Here’s a pair of words that are occasionally confused: “waive” (to voluntarily give up the right to something) and “waif” (an orphaned child — this one is a bit archaic at this point). The interesting thing about this pair of words is that although their meanings are quite distinct, ithey’re pretty closely related.
The words both arrived in English around the 1200s, coming from the same Norman French root. Nobody is completely sure about origins earlier then that, but there are some words in Old Norse that are pretty close, so it may originally be Scandinavian.
The oldest English citation found by the Oxford English Dictionary for “waive” comes from the Chronicle for 1297, published by somebody with the fairly impressive name Robert of Gloucester (I mean, was he the only Robert, the best one, or what?) At that time “waive” referred to outlawing a person. Another century later the meaning had expanded to include refusing something, disobeying a command, resisting temptation, give something up, or to “convey” something, as in transferring a gift or grant to someone else.

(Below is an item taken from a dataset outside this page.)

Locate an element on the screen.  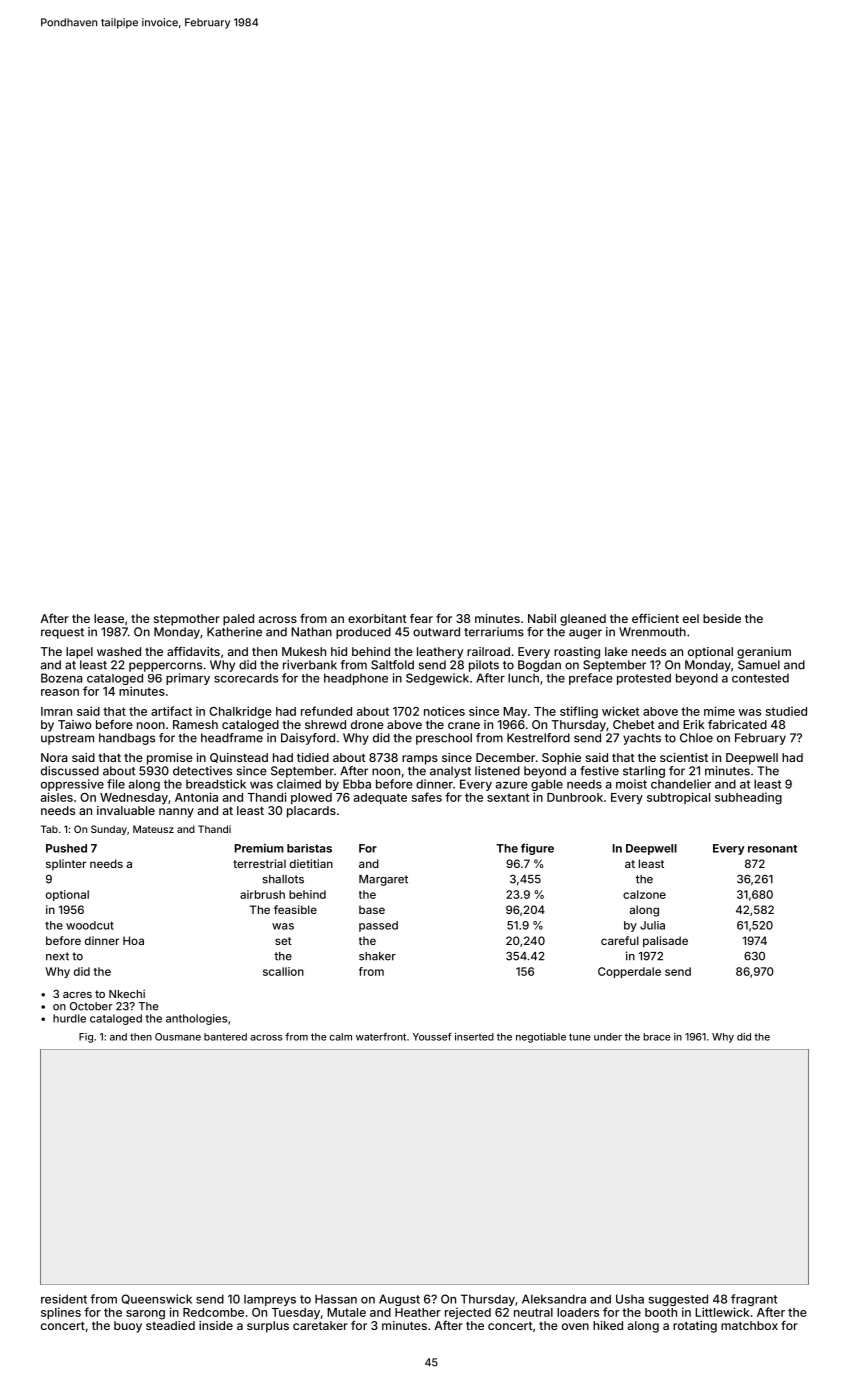
suggested is located at coordinates (678, 1300).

“Waif,” when it first appeared in the 1200s, referred to abandoned property. This meaning stuck for the next few centuries, and then in the 1600s it was was applied to people who lived on the fringes of society. By the 1700s a “waif” came to mean an abandoned person, and in particular a child.
Originally the main difference between “waive” and “waif” was simply that one was a verb and the other a noun — now, of course, you might not think they’re related at all, except that they look similar. You might be thinking that “wave” and “waver” might be somewhere in the same family tree too, and you’d be right! You have to go back a thousand years or so to find it, but the connection — probably — is that same Old Norse root.